Lagu Malam yang Terpenggal
Ibu sangat menyukai lagu Ave Maria. Lagu itu selalu dinyanyikan, dengan suara gemetar. Suara yang berpilin nada menjelma jadi gelombang yang menembus pori-pori udara. Ruang sekitar pun terasa bergetar.
Berulang kali ibu menyeka air matanya. Aku mendekatinya. Menggenggam tangannya. Sangat erat. Udara malam terasa padat.
“Ibu istirahat saja … Sudah malam …” kataku mengusap basah pipinya yang penuh kerutan.
“Lagu belum selesai, nduk. Biarkan ibu tetap di sini …”
“Kubikinkan wedang jahe ya … Biar suara ibu tidak parau …”
Ibu mengangguk. Aku bergegas menuju dapur. Ave Maria terdengar sayup-sayup. Ketika aku sedang mengaduk wedang jahe, mendadak suara ibu tercekat lalu terhenti. Kontan aku kembali menuju kamarnya. Ibu tersungkur di atas kasur. Kubangunkan dia. Kecemasan terasa menikam-nikam dada.
“Ibu, kenapa?”
Ibu tak menjawab. Dua aliran anak sungai membelah pipinya.
“Aryo ….” ucap ibu. Lirih sangat lirih. Aku langsung mengambil minyak kayu putih dan menggosokkannya ke dada ibu.

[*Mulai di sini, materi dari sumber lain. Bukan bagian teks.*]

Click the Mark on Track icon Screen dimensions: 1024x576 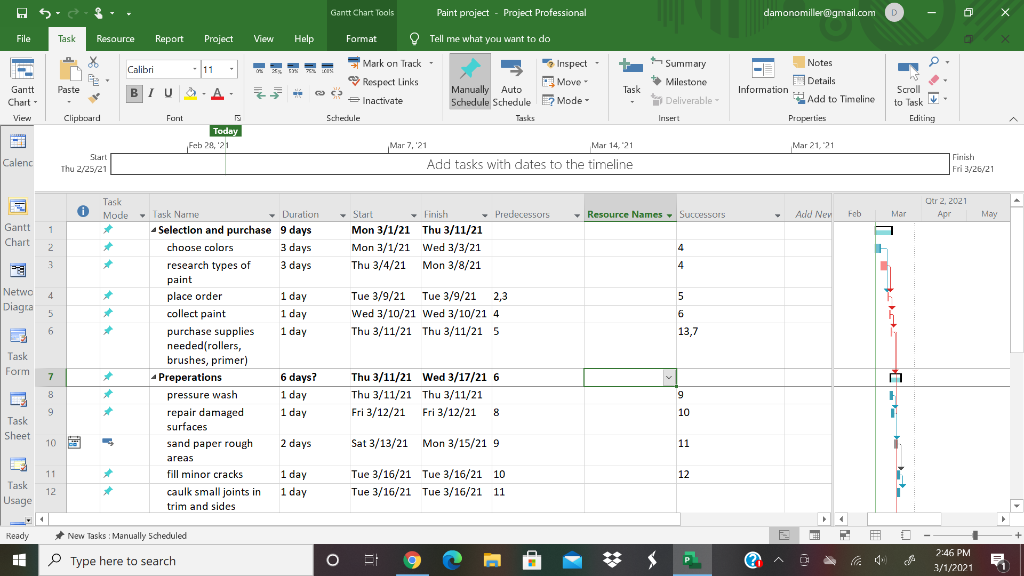pyautogui.click(x=357, y=62)
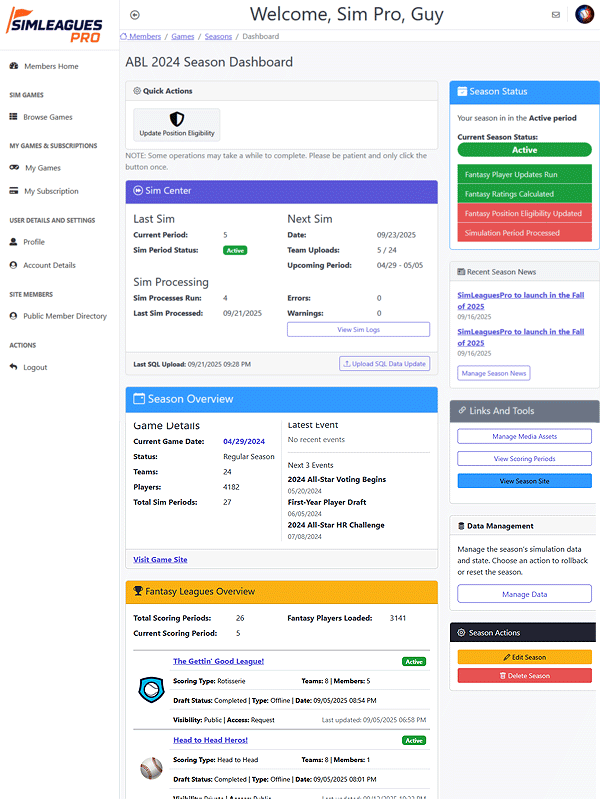Click Manage Season News button
This screenshot has width=600, height=802.
click(494, 373)
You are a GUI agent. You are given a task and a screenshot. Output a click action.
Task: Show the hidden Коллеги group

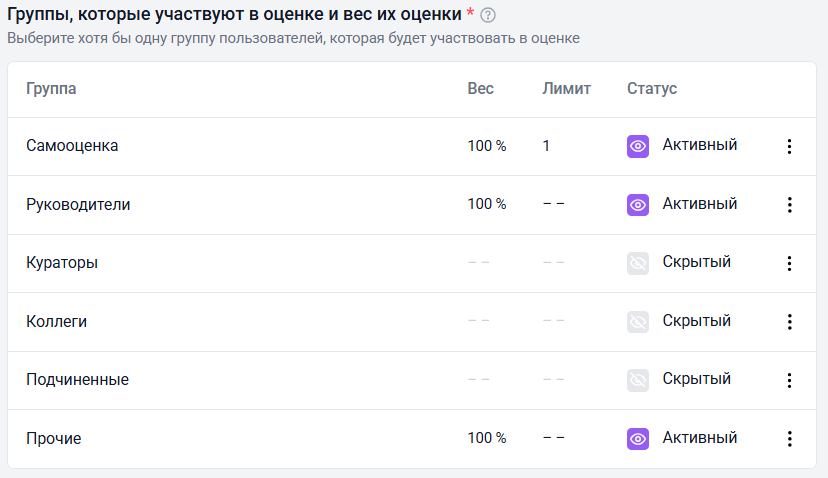coord(638,321)
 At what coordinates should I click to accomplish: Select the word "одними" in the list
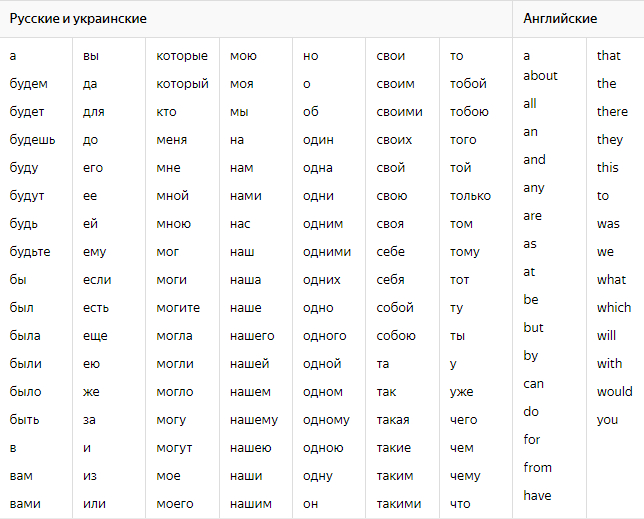(x=327, y=252)
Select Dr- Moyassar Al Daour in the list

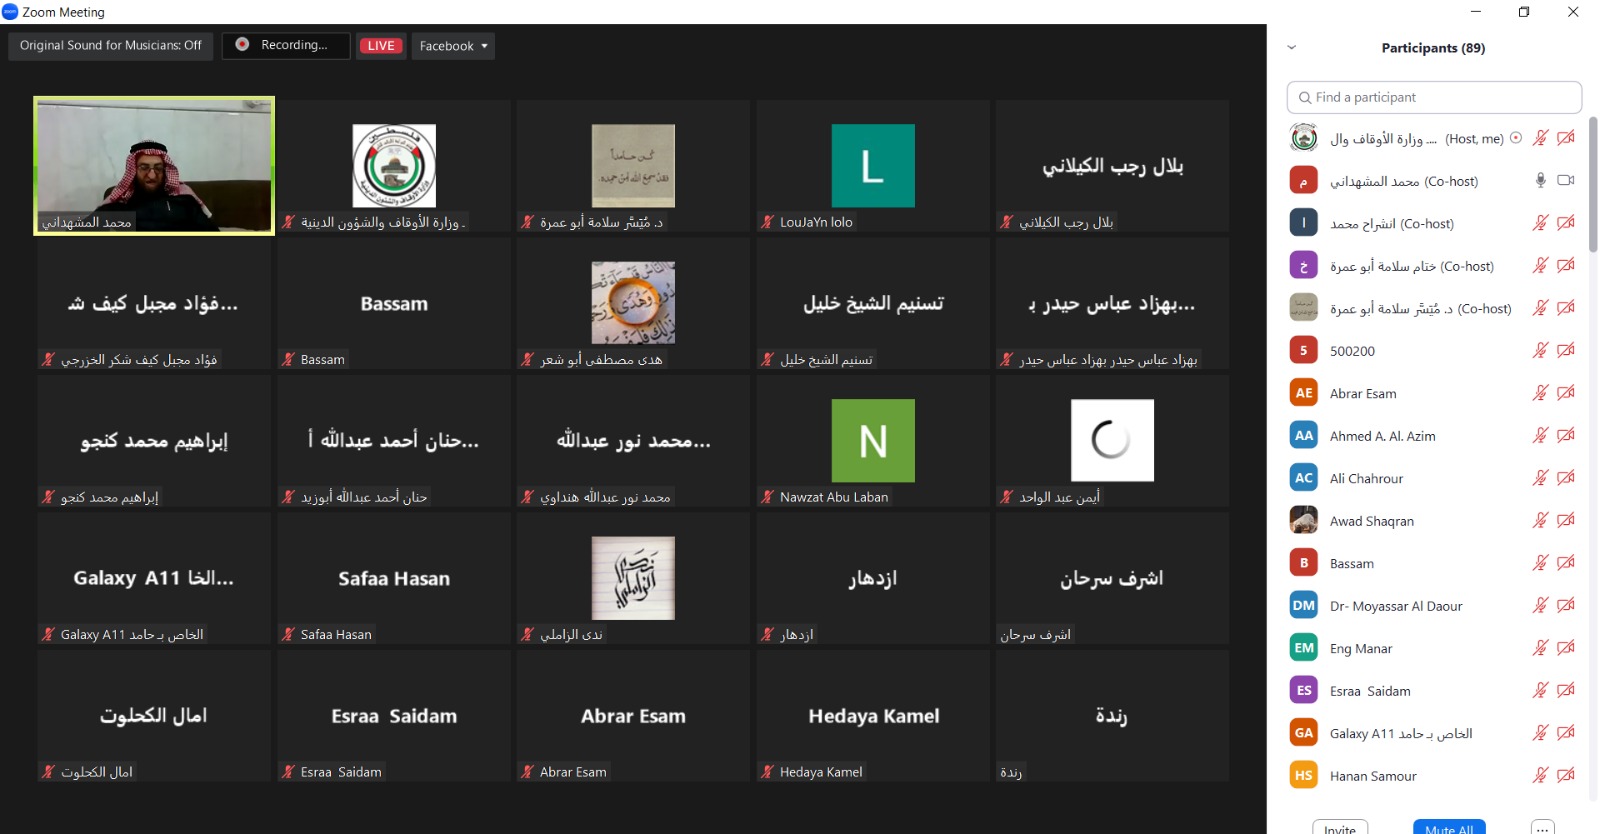(1395, 606)
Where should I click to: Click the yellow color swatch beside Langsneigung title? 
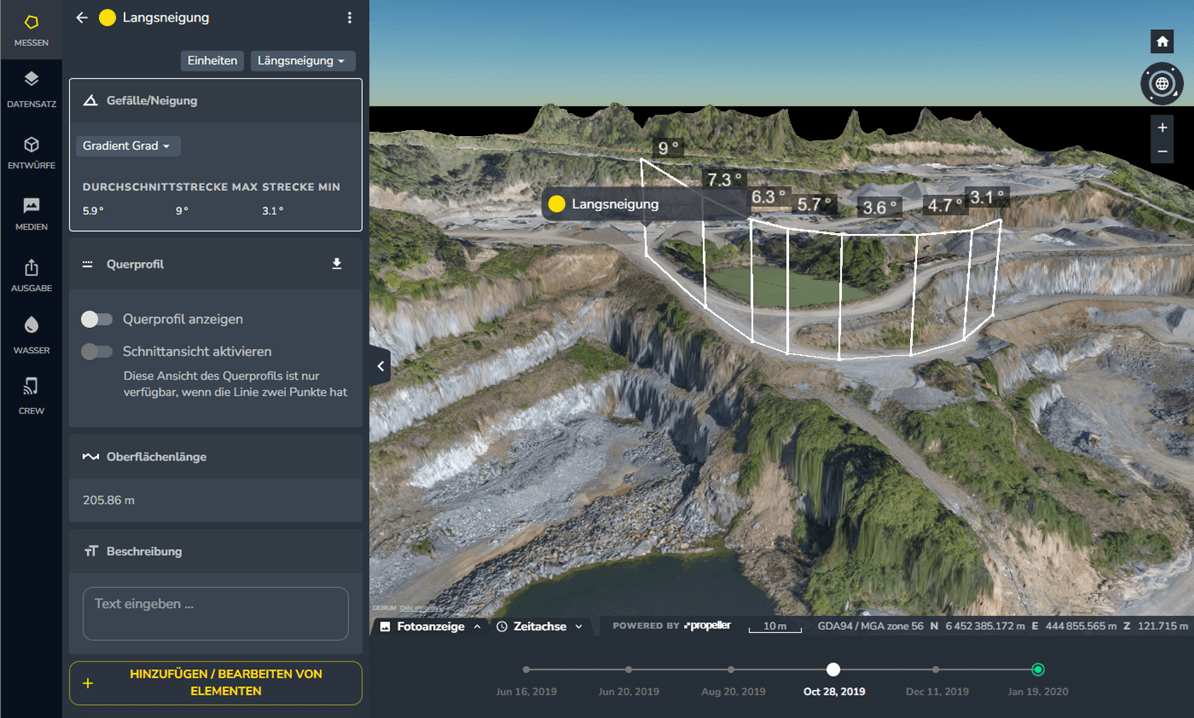(x=107, y=18)
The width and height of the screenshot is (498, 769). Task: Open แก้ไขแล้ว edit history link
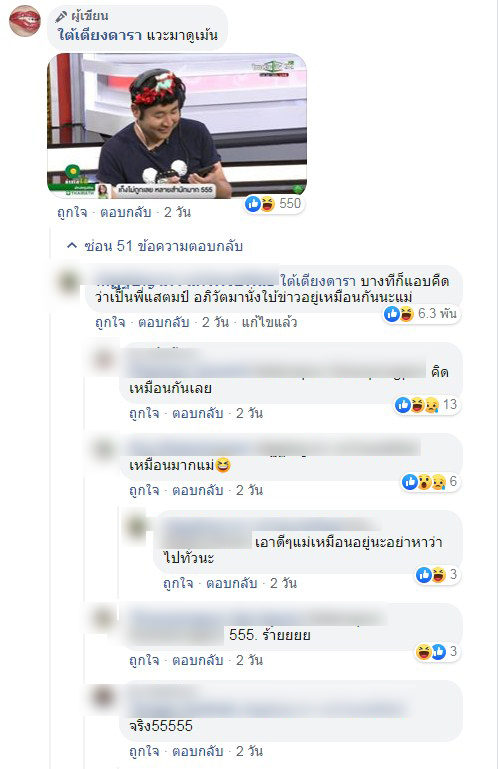(269, 322)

“Aryo …” ucap ibu, makin lirih.
Aku berbisik di telinga ibu, ”Mas Aryo pasti pulang …”
Mata ibu yang lelah, menatapku. Penuh pengharapan.
***
Aku sering merasa bersalah setiap mengucap, “Mas Aryo pasti pulang”. Itu sama saja menyiksa hati ibu. Mas Aryo sudah puluhan tahun hilang … atau dihilangkan. Entah oleh siapa. Rezim penguasa telah berganti-ganti, tapi tidak ada yang tegas memberikan jawaban pasti.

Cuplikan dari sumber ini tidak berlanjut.